▶ _Data supplied_

○ ○ ○ ○ ○ ○ ○

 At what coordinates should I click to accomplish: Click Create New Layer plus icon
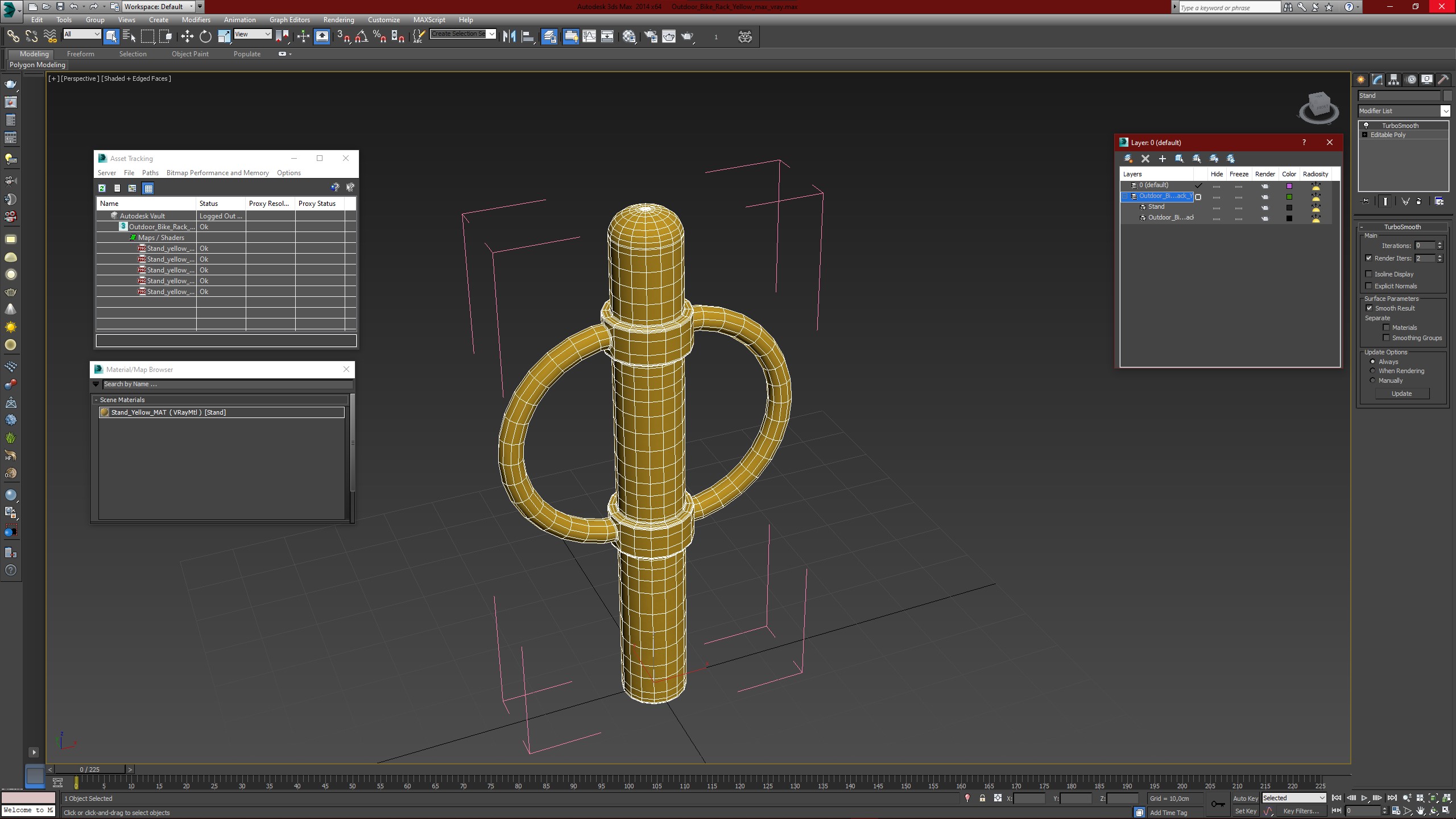[1163, 159]
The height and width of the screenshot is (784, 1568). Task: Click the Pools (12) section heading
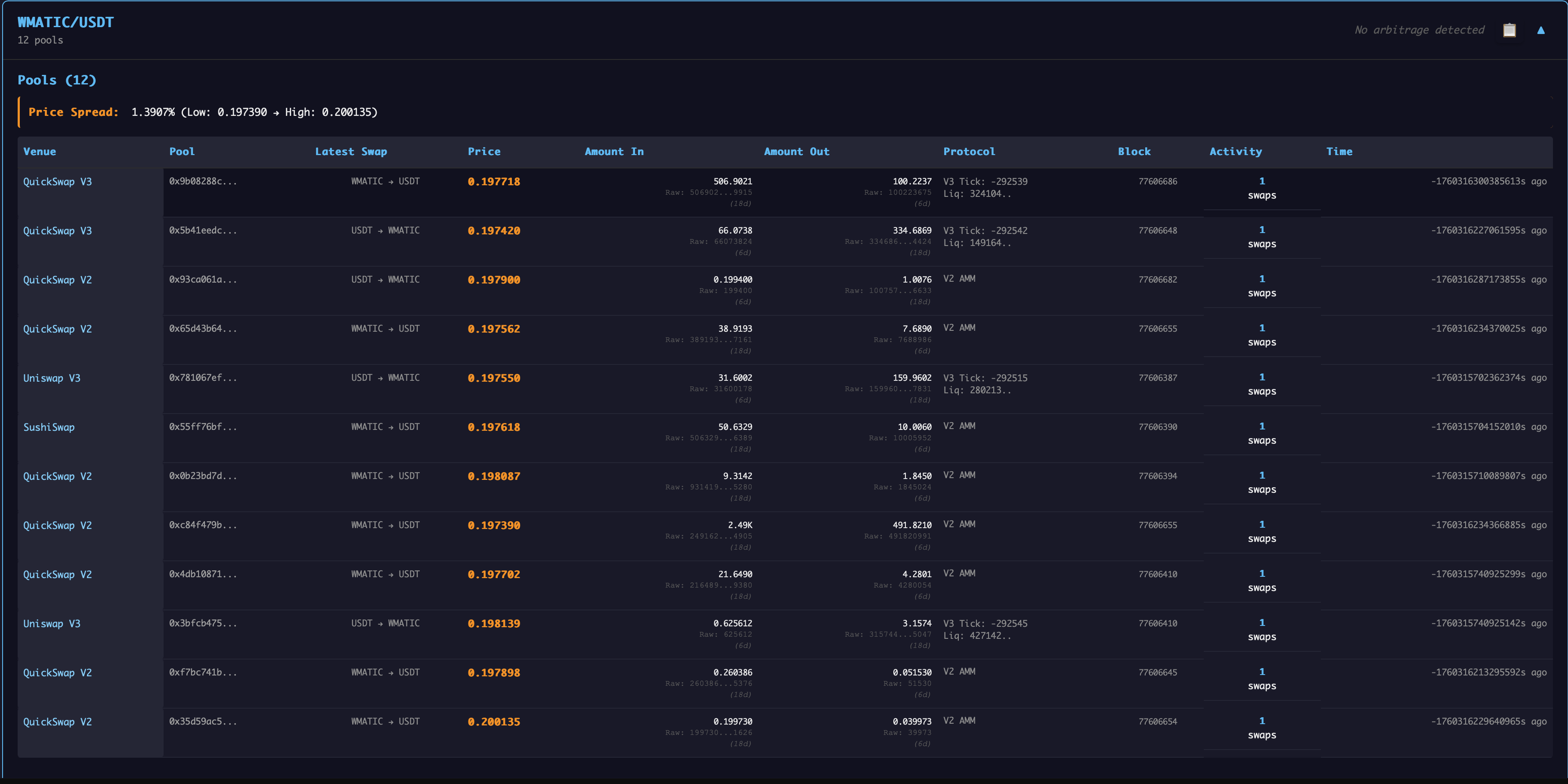point(56,80)
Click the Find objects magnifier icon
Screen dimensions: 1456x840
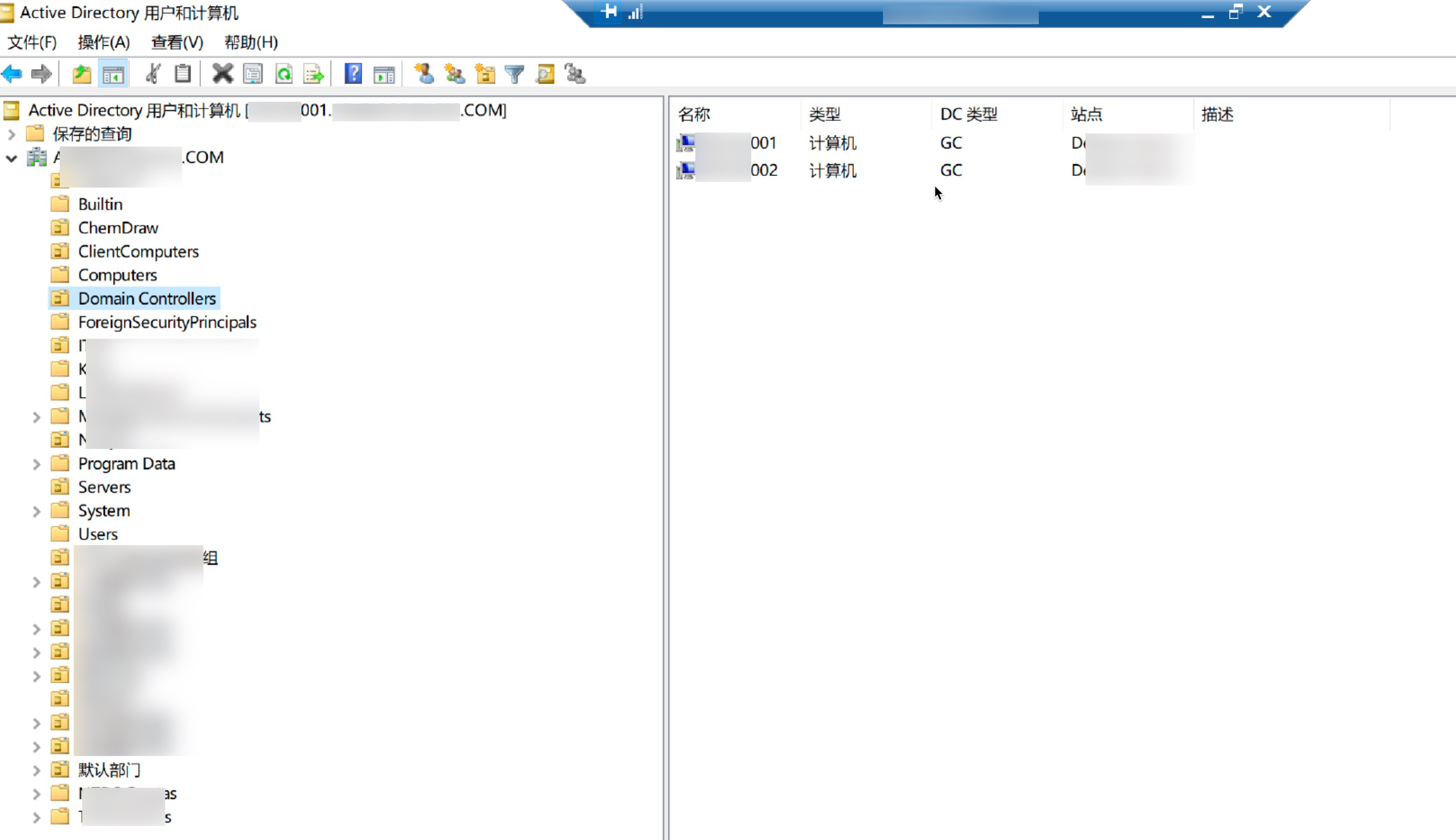tap(545, 74)
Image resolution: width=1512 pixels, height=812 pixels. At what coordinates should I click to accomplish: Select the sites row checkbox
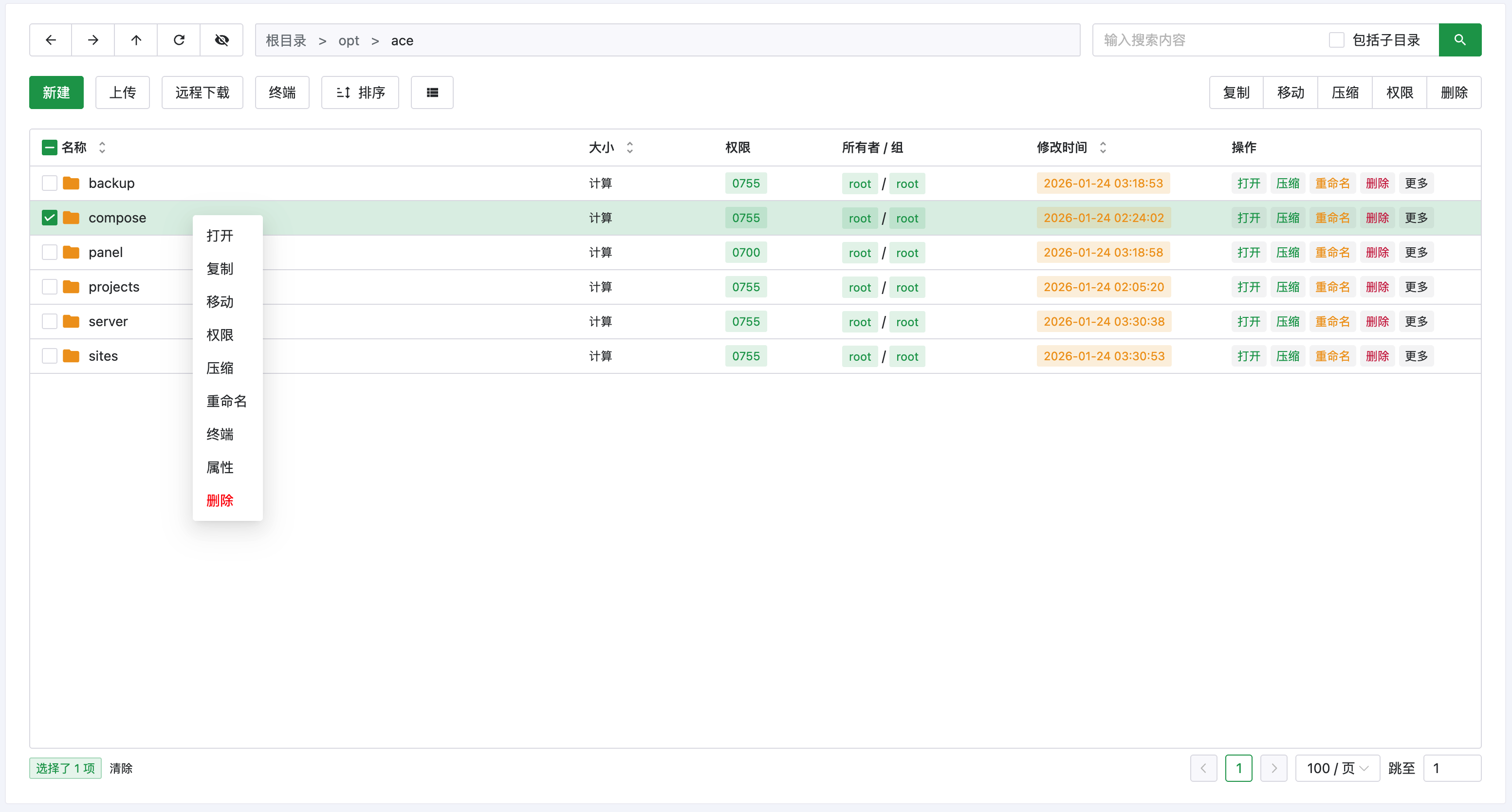click(49, 356)
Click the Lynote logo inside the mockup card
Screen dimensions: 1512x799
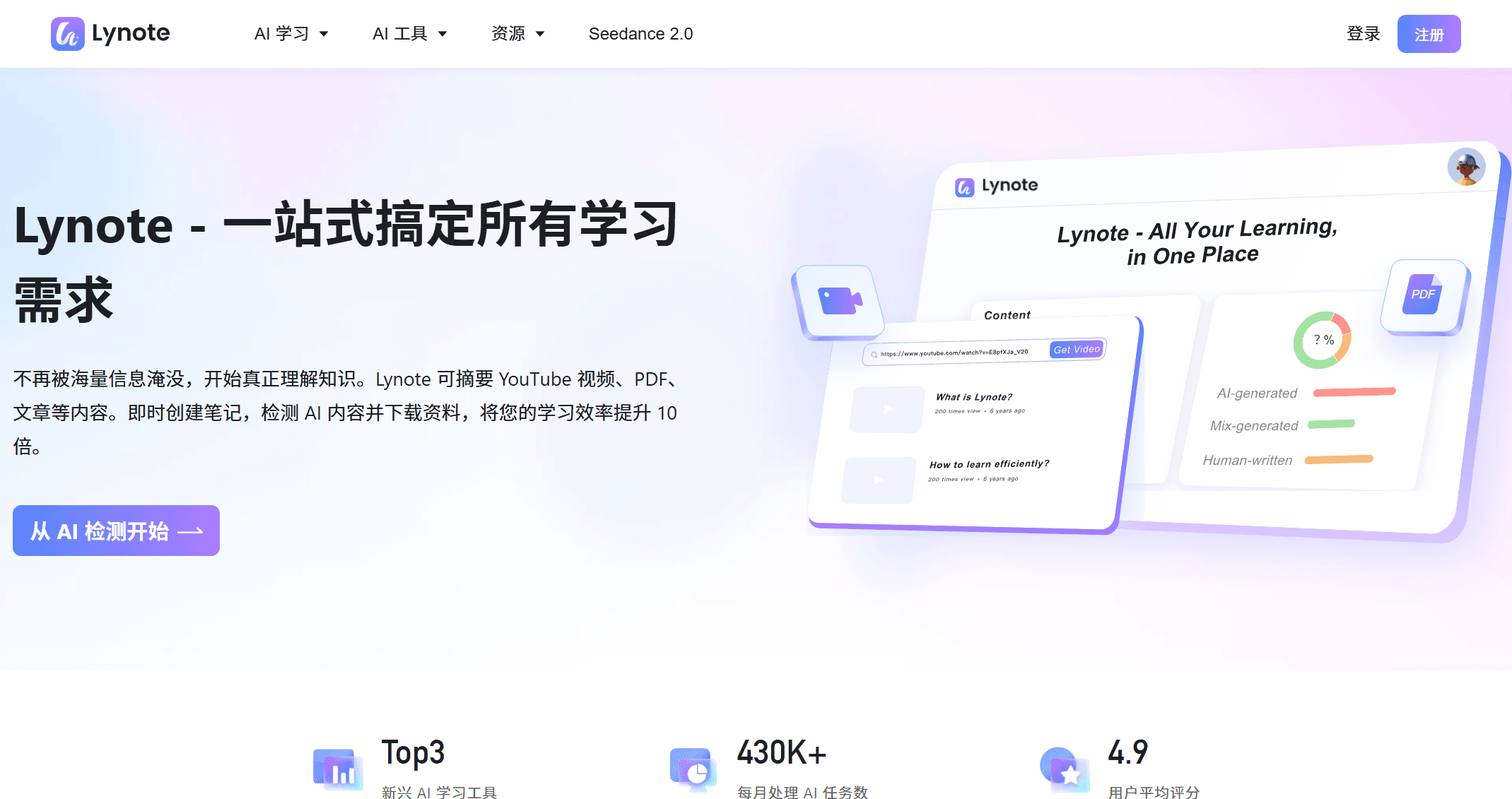tap(995, 186)
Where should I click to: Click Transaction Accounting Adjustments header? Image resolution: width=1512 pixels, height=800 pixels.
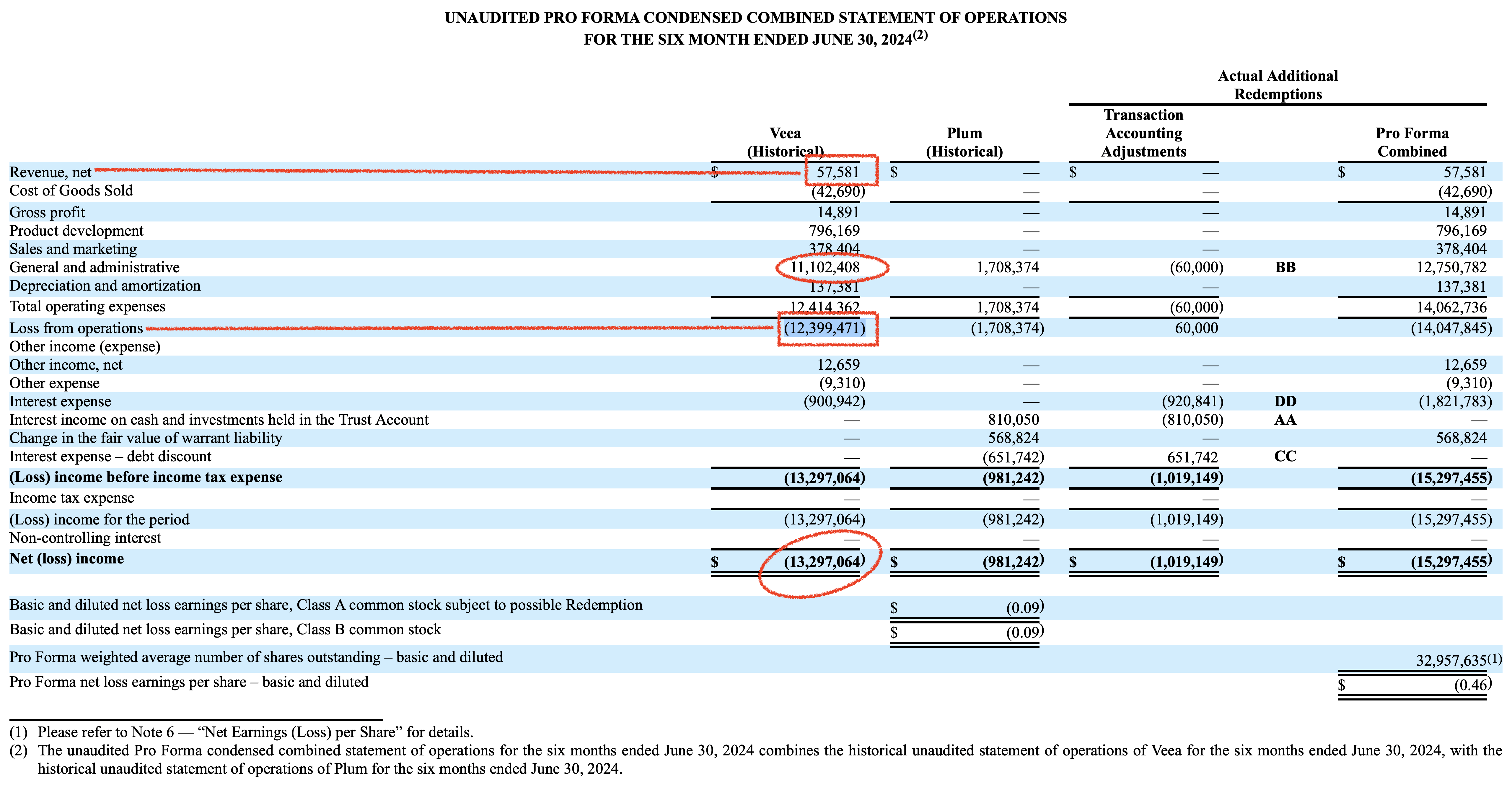click(1143, 133)
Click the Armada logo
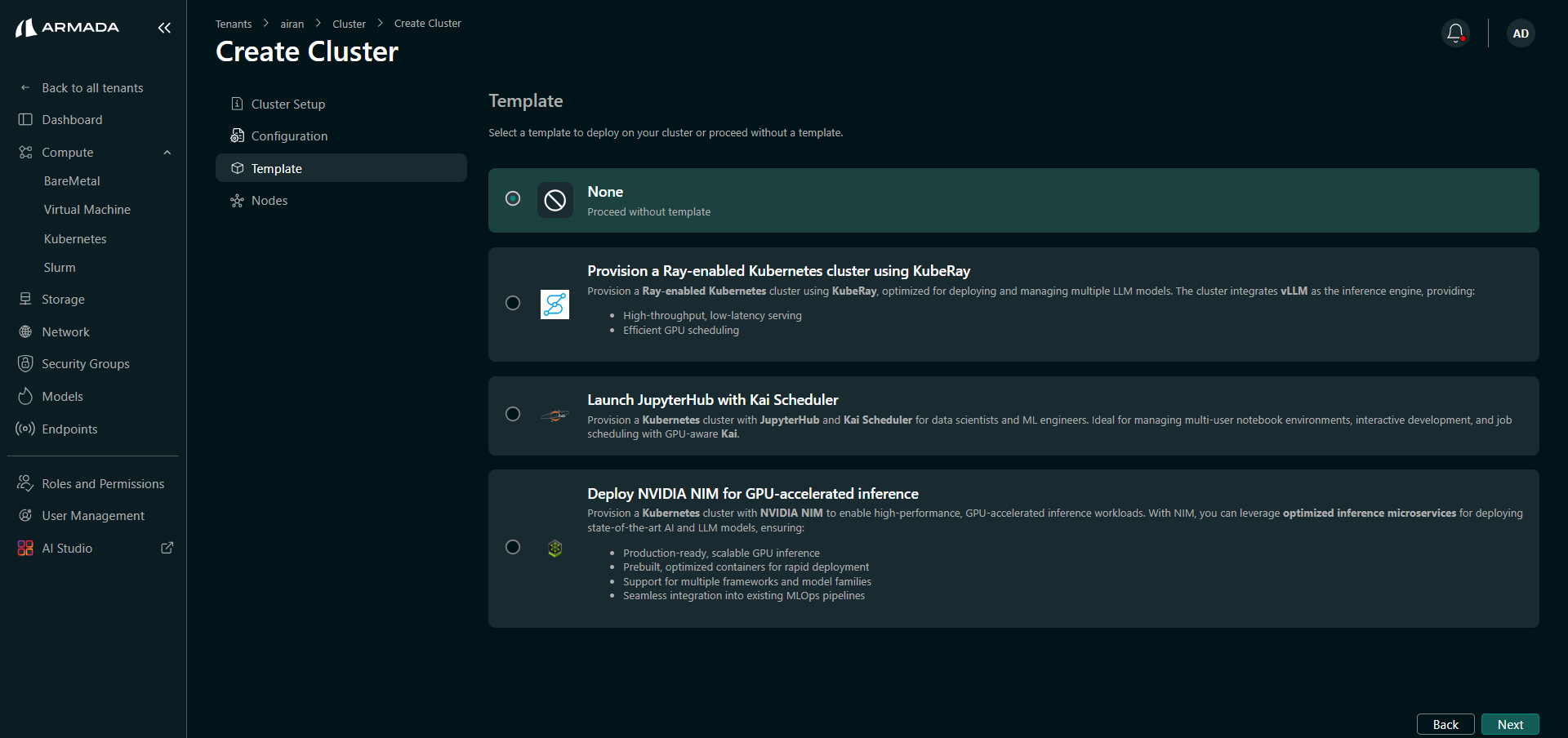Image resolution: width=1568 pixels, height=738 pixels. coord(67,26)
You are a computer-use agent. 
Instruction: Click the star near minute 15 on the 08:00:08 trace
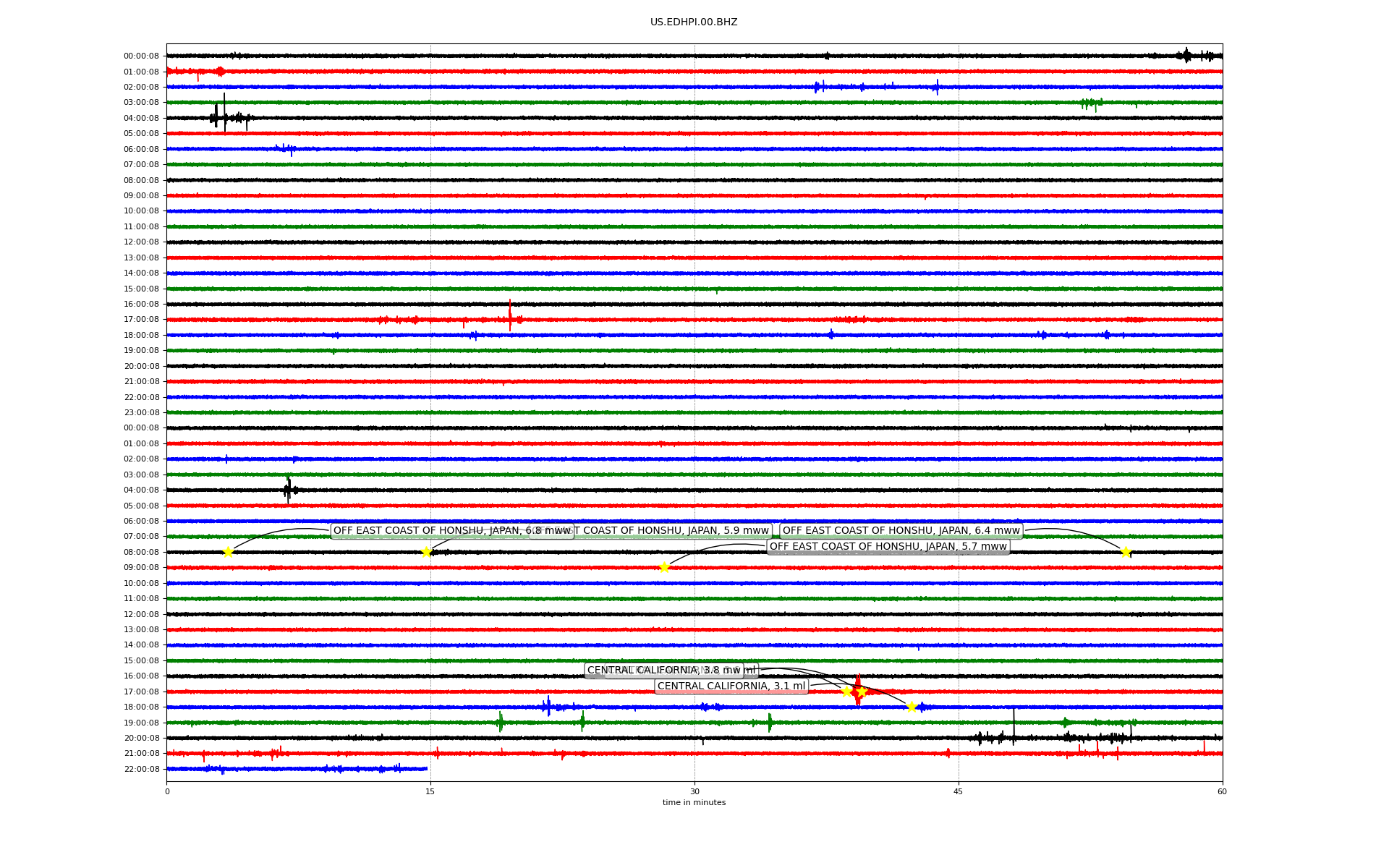[426, 553]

○ ○ ○ ○ ○ ○ ○

Would you copy out all the data exactly, without the images?

▶ _Solved exercise_
 At what coordinates should I click to accomplish: Click Create New Layer plus icon
[1163, 159]
The height and width of the screenshot is (784, 1568). Task: Click the Pools (12) section heading
point(56,80)
Click the Find objects magnifier icon
Screen dimensions: 1456x840
tap(545, 74)
Image resolution: width=1512 pixels, height=812 pixels. At what coordinates should I click to accomplish: Select the sites row checkbox
click(49, 356)
Click the Lynote logo inside the mockup card
Screen dimensions: 1512x799
tap(995, 186)
Where should I click to: Click Transaction Accounting Adjustments header? Image resolution: width=1512 pixels, height=800 pixels.
click(1143, 133)
Click the Armada logo
Image resolution: width=1568 pixels, height=738 pixels. coord(67,26)
You are a computer-use agent. 
Instruction: Click the star near minute 15 on the 08:00:08 trace
[426, 553]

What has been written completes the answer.